§ EXERCISE REQUIREMENTS
Pictures are not part of the copy. Write out exactly the lines from the line with "The image size" through the end of the entries below.

§ RECORDS FOR THE EXERCISE
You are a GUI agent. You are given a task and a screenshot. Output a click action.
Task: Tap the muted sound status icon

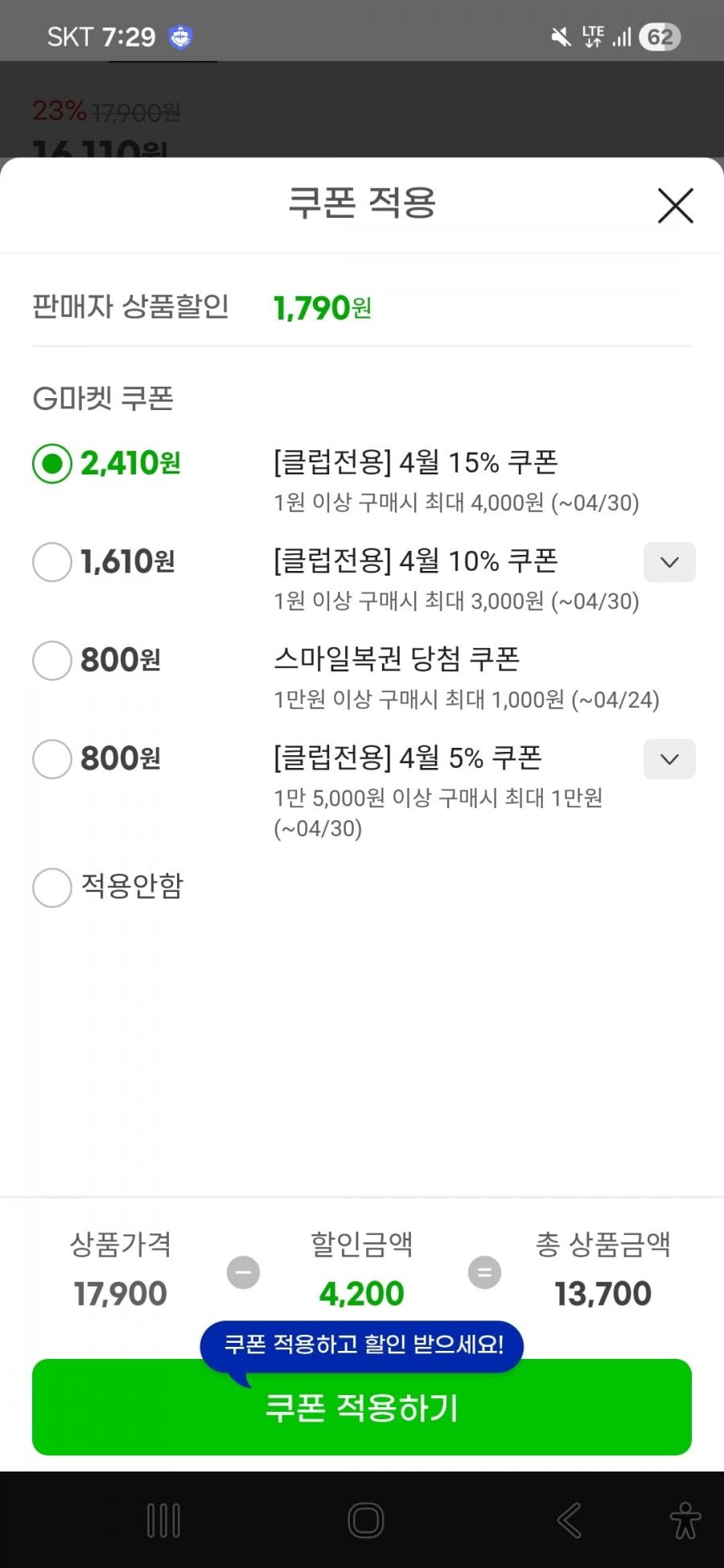pos(561,37)
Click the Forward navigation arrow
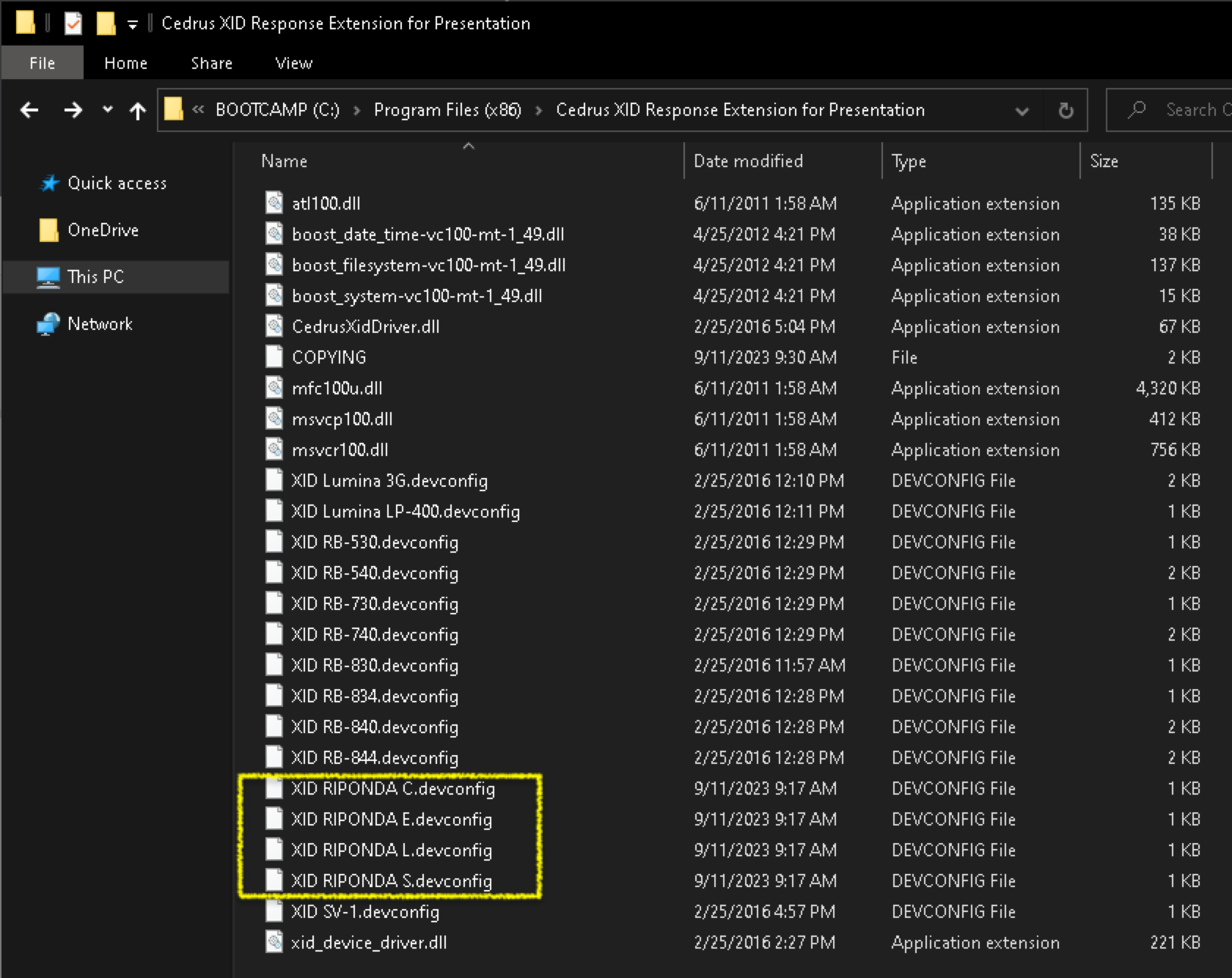Screen dimensions: 1232x978 (73, 110)
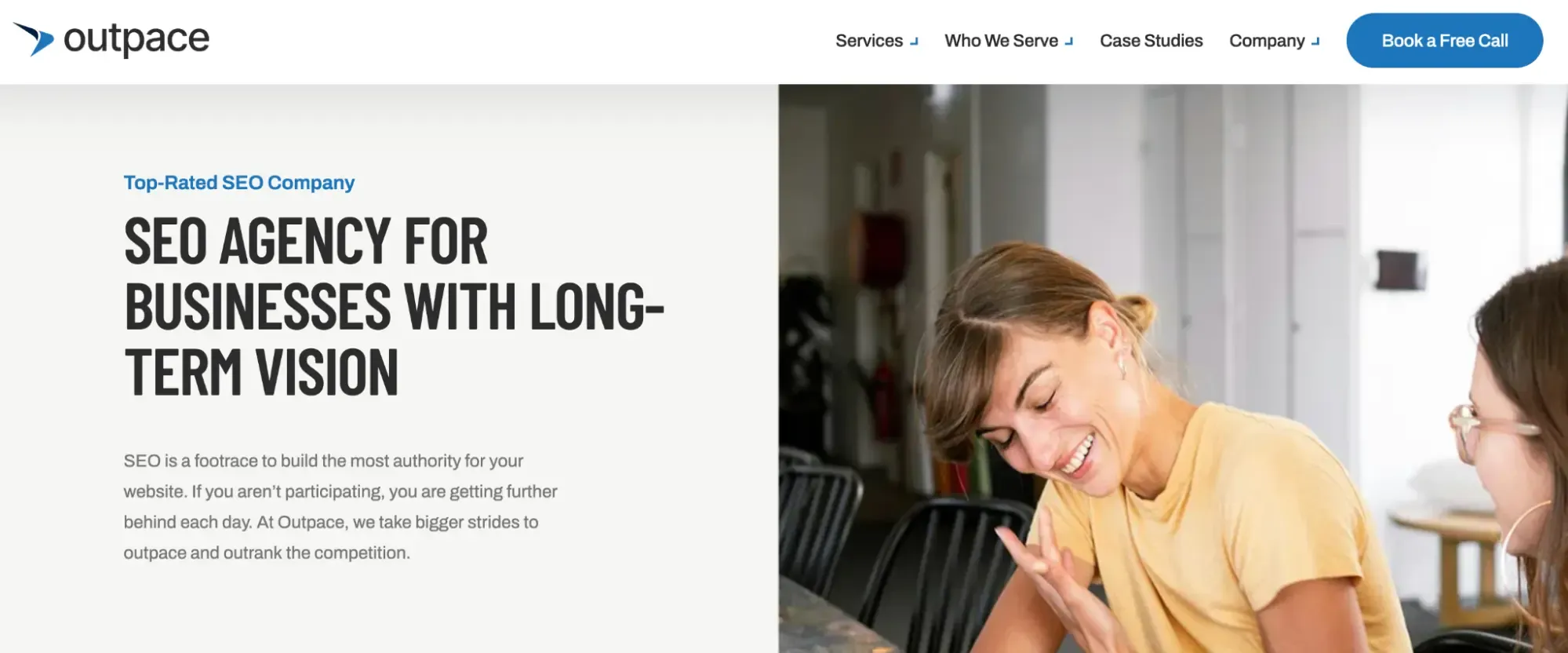Screen dimensions: 1568x653
Task: Click the Top-Rated SEO Company label
Action: point(239,183)
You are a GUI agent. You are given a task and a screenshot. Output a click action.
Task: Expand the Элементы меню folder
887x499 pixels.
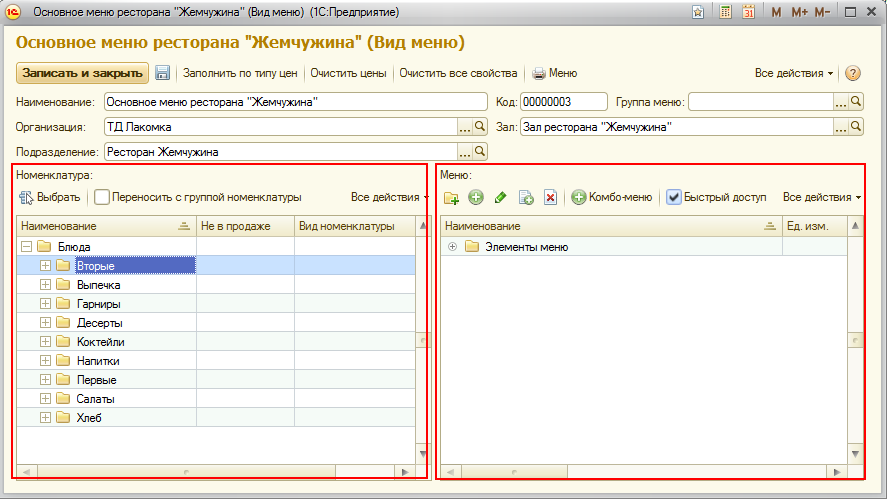[453, 246]
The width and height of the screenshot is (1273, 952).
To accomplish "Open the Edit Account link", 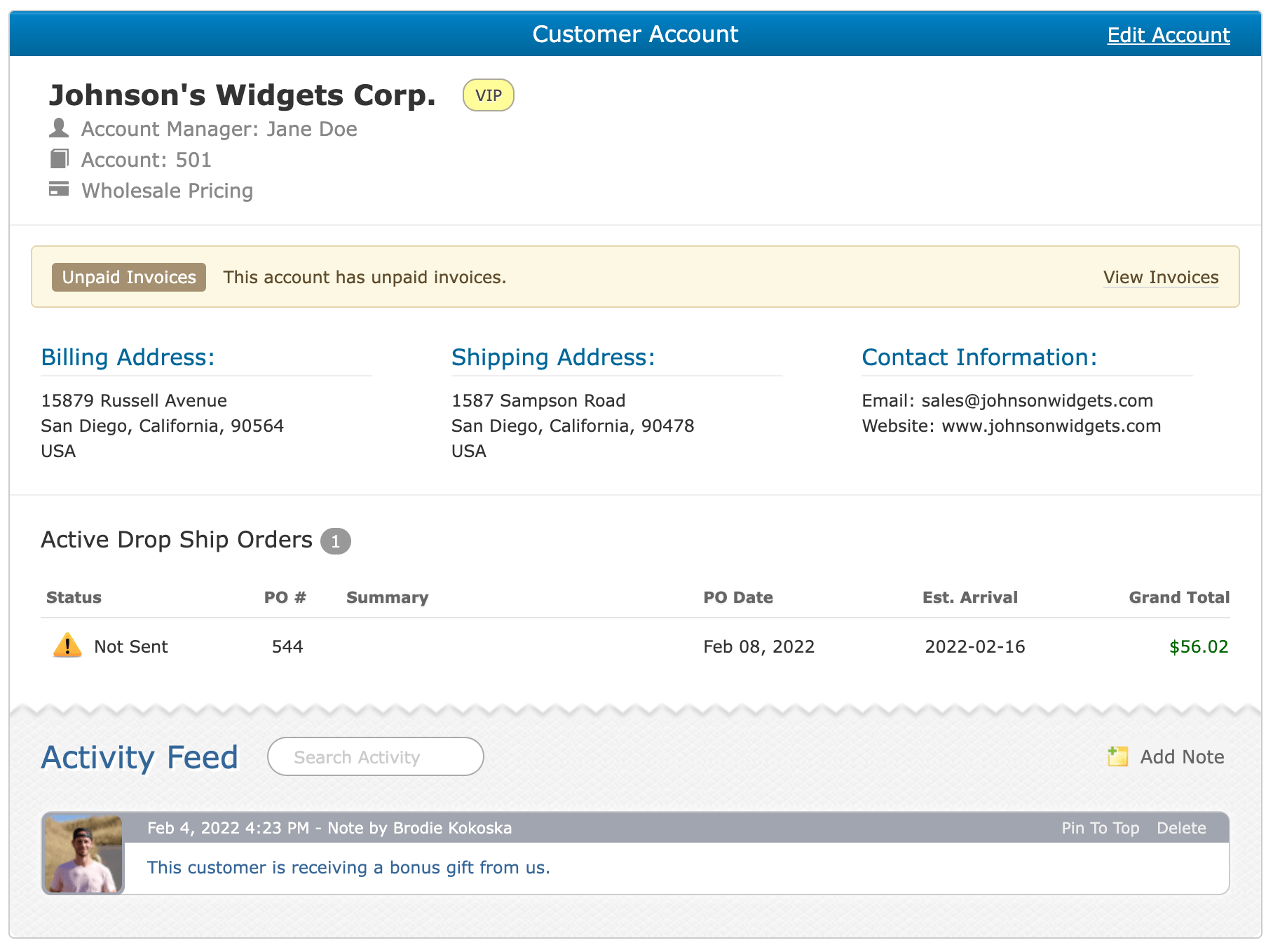I will [1168, 35].
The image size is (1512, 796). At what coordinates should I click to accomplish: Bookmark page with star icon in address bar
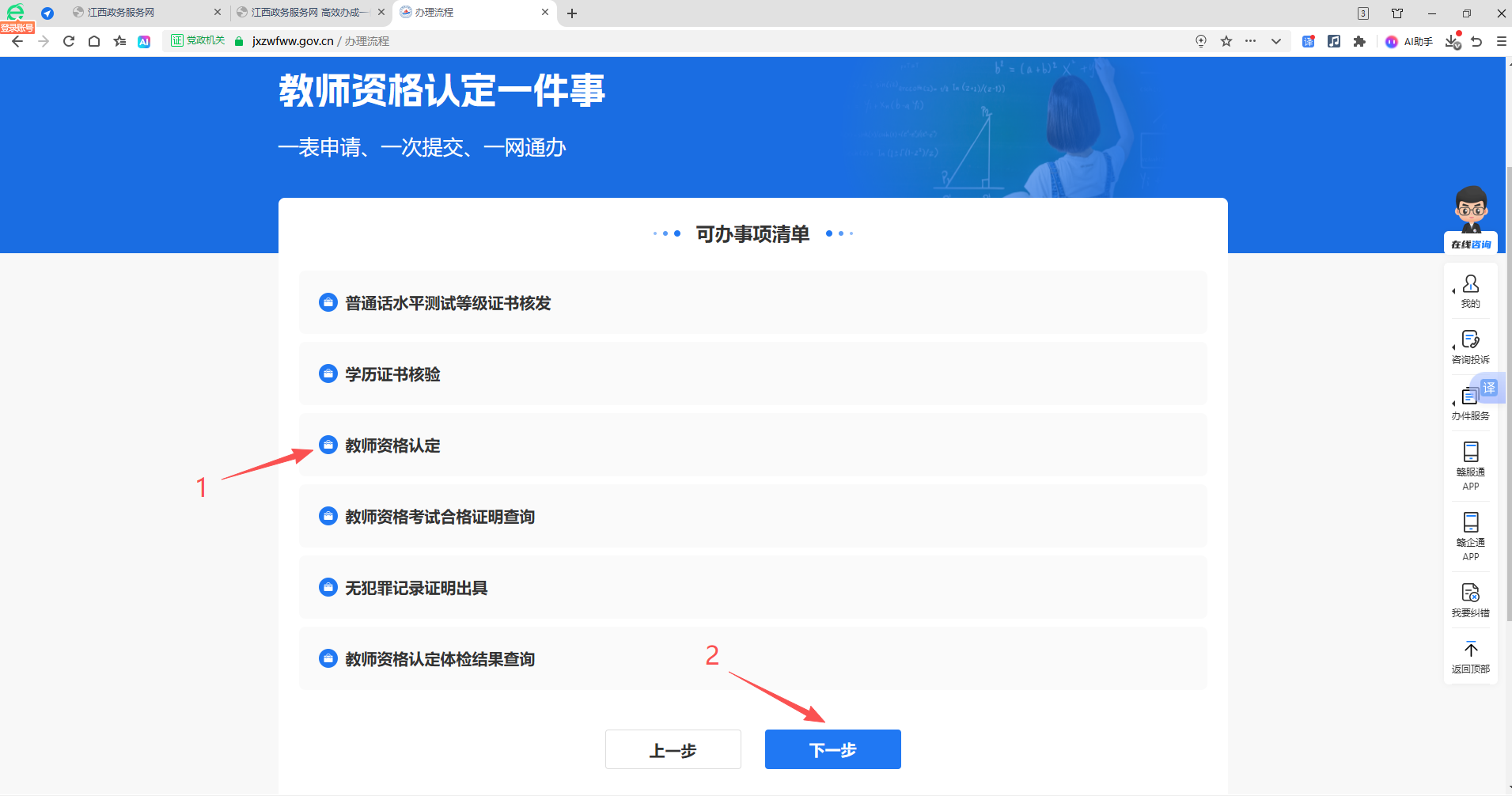tap(1226, 41)
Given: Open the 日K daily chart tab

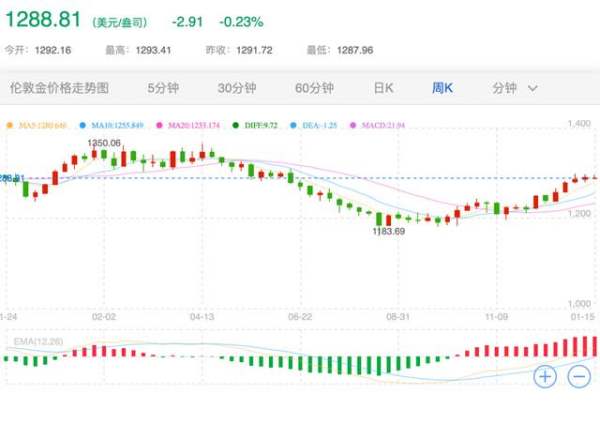Looking at the screenshot, I should point(383,88).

§ OUTPUT OF THE EXERCISE
The image size is (1512, 796). At what coordinates should I click to accomplish: Bookmark page with star icon in address bar
tap(1226, 41)
Given: Open the 日K daily chart tab

Looking at the screenshot, I should point(383,88).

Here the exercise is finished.